**SOURCE EXTRACT:**
Well I am still tethered to the house giving Craow Dum his 3 times a day regiment of meds. I honestly can't say if I see that there is any real improvement with his beak. His face is clearer of debris because while I am giving him his meds I am meticulously cleaning dried crud, mucus and debris from his beak and cere. I will be doing a follow up visit with the vet for a revaluation. I think she will want to take a tissue sample which means cutting tissue/exposed bone. I get the chills just thinking about that. This poor bird has been through enough already.


----------



## Jay3 (May 4, 2008)

I agree. You have both been through a lot. Thank goodness he has you. Poor little guy.


----------



## pirab buk (Sep 8, 2011)

It is really hard to say if he is getting better. I'll get glad once the meds are done. He seems happy and healthy other than the rotten beak.I have probiotics ready for when he is finished with his regiment.His poop are watery and gross right now and it is because of the meds.


----------



## spirit wings (Mar 29, 2008)

poor little fella. your dedication is amazing.


----------



## pirab buk (Sep 8, 2011)

*craow Dum*

I'm a sucker for this little guy
Despite of what I put him through by forcing medicine down his throat and constantly cleaning his face of sticky debris he has a friendly sweet disposition.


----------



## Larry_Cologne (Jul 6, 2004)

The best medicine in the world would be useless without the love and care of someone to administer it to him. He is fortunate to have you. And, you are fortunate to have him. Sometimes these helpless creatures bring out the best in us.

Larry


----------



## pirab buk (Sep 8, 2011)

Thank you Larry for the kind and encouraging words ;-)
He climbed up on the couch with me yesterday and fell asleep. He is as affectionate as a puppy. Tomorrow, he has his follow up vet appointment. Hopefully (after 27 days now) he will done with the meds. I hope the vet sees an improvement.


----------



## pirab buk (Sep 8, 2011)

BTW Larry, I just checked out your picasaweb. did you do that wonderful artwork?


----------



## pirab buk (Sep 8, 2011)

*vet visit*

Craow Dum finished his 28 day regiment of meds and had his vet follow up visit today.
It is hard to say if anything changed good or worse. I am guessing his beak has stopped corroding. The vet was concerned with his snotty nose. However,he has been doing this since day one.he is a mouth breather since he has no top beak. If it was anything bacterial the baytril and clindamycin would've taken care of it. Regardless, we sent out a another cytology slide out as a follow up.
The vet thought he was in good health as a result of my meticulous care.
Nothing really new to report.


----------



## Vova (Mar 27, 2012)

Will the beak grow back???


----------



## November-X-Scourge (May 12, 2011)

Vova said:


> Will the beak grow back???


I don't think, judging by how much is gone, that it will grow.


----------



## pirab buk (Sep 8, 2011)

(Excerpts from a dataset)
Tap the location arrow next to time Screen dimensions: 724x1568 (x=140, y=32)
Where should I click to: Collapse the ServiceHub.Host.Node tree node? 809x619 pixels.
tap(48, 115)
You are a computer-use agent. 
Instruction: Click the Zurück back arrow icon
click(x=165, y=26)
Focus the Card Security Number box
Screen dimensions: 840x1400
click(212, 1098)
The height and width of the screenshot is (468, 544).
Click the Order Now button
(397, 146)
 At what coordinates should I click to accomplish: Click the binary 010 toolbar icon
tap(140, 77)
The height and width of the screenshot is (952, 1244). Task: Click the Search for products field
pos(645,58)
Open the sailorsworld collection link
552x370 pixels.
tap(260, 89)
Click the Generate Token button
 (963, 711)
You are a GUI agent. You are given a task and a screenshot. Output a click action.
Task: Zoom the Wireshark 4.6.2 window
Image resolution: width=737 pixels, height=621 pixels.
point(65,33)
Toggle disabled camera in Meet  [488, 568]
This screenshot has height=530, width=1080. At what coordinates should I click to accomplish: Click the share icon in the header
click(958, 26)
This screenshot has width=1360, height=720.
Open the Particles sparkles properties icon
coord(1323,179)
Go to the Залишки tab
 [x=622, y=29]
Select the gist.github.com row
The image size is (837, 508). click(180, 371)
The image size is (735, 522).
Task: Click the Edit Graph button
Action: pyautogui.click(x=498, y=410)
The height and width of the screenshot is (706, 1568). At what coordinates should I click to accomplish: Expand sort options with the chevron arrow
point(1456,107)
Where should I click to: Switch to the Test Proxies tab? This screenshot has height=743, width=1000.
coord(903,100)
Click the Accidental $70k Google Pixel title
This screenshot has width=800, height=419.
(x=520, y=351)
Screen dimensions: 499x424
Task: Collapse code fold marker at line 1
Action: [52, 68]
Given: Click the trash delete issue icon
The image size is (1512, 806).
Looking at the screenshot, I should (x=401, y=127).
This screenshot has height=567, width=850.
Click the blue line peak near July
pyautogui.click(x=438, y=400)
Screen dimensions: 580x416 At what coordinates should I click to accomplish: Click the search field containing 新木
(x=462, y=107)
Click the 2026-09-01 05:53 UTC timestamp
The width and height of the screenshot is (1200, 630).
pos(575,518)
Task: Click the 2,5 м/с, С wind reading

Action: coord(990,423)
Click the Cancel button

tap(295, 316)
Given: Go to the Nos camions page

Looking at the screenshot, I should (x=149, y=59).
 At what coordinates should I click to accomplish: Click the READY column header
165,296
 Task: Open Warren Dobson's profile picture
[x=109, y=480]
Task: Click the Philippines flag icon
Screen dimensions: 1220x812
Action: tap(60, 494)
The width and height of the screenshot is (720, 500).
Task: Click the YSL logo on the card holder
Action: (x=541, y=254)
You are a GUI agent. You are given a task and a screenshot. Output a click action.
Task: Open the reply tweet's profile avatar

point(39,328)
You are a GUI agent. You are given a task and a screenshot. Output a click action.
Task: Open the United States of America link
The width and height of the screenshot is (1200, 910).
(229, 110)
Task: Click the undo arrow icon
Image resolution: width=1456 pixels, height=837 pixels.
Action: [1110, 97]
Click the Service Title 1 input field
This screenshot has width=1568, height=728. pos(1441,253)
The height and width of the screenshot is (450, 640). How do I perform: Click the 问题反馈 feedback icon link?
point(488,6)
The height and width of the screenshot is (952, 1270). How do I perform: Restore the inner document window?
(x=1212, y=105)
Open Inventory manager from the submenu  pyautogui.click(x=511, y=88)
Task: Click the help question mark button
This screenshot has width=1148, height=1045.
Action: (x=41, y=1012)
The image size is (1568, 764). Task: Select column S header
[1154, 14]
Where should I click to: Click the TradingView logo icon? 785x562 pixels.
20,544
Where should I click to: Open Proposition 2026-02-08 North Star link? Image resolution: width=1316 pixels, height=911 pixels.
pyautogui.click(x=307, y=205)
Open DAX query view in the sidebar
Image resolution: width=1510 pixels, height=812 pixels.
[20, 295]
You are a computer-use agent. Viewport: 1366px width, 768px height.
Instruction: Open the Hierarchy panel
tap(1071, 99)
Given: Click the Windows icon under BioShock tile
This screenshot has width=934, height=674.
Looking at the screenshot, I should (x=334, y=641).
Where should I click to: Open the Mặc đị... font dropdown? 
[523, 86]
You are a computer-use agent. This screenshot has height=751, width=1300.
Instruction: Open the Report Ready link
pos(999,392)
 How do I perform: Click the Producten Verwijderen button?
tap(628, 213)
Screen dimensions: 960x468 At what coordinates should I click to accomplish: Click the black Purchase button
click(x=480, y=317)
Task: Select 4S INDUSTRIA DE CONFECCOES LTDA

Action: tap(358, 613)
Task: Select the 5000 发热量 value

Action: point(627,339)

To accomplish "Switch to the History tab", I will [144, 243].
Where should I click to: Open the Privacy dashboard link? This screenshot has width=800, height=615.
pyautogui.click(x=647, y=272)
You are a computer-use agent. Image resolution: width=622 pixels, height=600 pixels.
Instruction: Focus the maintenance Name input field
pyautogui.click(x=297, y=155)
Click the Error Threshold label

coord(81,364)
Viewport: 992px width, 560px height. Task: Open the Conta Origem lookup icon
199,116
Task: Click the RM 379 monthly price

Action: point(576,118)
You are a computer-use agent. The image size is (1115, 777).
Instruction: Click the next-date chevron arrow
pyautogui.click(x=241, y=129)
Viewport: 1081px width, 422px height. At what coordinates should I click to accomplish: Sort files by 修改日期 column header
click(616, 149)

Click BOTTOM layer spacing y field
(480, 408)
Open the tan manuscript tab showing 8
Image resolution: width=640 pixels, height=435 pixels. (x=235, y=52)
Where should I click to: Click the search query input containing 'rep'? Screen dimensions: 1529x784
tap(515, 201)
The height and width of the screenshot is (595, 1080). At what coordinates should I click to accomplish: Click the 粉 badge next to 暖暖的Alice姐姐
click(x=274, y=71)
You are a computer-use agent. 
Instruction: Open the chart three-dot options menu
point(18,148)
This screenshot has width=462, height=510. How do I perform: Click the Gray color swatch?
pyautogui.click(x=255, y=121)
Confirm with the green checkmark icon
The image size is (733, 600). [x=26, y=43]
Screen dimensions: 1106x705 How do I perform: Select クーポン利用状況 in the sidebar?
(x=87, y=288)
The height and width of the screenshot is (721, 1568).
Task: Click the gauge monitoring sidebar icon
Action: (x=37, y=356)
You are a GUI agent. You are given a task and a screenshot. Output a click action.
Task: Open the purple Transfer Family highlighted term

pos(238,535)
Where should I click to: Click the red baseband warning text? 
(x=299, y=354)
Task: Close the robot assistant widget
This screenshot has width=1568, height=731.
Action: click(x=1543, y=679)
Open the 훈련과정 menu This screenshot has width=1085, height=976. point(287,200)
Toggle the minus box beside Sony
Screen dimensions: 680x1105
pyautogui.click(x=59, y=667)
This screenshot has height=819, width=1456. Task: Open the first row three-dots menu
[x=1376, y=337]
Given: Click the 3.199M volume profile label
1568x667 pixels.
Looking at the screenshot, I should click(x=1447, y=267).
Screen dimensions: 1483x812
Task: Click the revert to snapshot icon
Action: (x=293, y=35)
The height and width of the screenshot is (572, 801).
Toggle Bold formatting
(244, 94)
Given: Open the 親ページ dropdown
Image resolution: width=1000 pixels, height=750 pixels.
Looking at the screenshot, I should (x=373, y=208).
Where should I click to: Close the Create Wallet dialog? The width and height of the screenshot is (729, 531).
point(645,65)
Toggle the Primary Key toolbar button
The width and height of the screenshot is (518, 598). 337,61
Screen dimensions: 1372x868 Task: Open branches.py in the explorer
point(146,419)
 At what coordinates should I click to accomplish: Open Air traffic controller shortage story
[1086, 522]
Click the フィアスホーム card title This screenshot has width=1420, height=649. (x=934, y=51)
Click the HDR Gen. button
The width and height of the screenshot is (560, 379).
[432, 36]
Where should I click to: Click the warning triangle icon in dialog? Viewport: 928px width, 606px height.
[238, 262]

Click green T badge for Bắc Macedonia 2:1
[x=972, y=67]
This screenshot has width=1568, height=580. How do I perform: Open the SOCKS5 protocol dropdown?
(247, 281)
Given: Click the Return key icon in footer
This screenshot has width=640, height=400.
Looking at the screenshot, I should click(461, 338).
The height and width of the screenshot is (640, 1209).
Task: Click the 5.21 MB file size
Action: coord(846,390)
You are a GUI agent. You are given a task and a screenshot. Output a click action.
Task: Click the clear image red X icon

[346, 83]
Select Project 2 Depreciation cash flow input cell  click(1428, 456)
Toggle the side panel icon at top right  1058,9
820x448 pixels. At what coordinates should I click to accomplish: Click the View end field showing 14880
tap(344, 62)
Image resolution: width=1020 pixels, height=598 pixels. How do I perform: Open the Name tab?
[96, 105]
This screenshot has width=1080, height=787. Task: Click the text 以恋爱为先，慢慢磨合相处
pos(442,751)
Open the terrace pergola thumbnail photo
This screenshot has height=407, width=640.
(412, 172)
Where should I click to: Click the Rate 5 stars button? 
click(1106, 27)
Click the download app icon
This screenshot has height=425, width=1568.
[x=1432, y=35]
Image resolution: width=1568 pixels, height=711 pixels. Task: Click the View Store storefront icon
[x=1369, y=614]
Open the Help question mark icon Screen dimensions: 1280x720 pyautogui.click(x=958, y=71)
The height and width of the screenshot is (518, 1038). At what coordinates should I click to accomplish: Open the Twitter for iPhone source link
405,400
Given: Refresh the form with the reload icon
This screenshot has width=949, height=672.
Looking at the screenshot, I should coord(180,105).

**WORK REQUEST 1:**
In the thread about Craow Dum, which two medications does the owner say would have cleared up a bacterial cause of his runny nose?
**WORK REQUEST 2:**
Return, word for word, the part of the thread about Craow Dum from "It is hard to" up to and including "(Mar 27, 2012)".

**WORKED SOLUTION 1:**
Baytril and clindamycin.

**WORKED SOLUTION 2:**
It is hard to say if anything changed good or worse. I am guessing his beak has stopped corroding. The vet was concerned with his snotty nose. However,he has been doing this since day one.he is a mouth breather since he has no top beak. If it was anything bacterial the baytril and clindamycin would've taken care of it. Regardless, we sent out a another cytology slide out as a follow up.
The vet thought he was in good health as a result of my meticulous care.
Nothing really new to report.


----------



## Vova (Mar 27, 2012)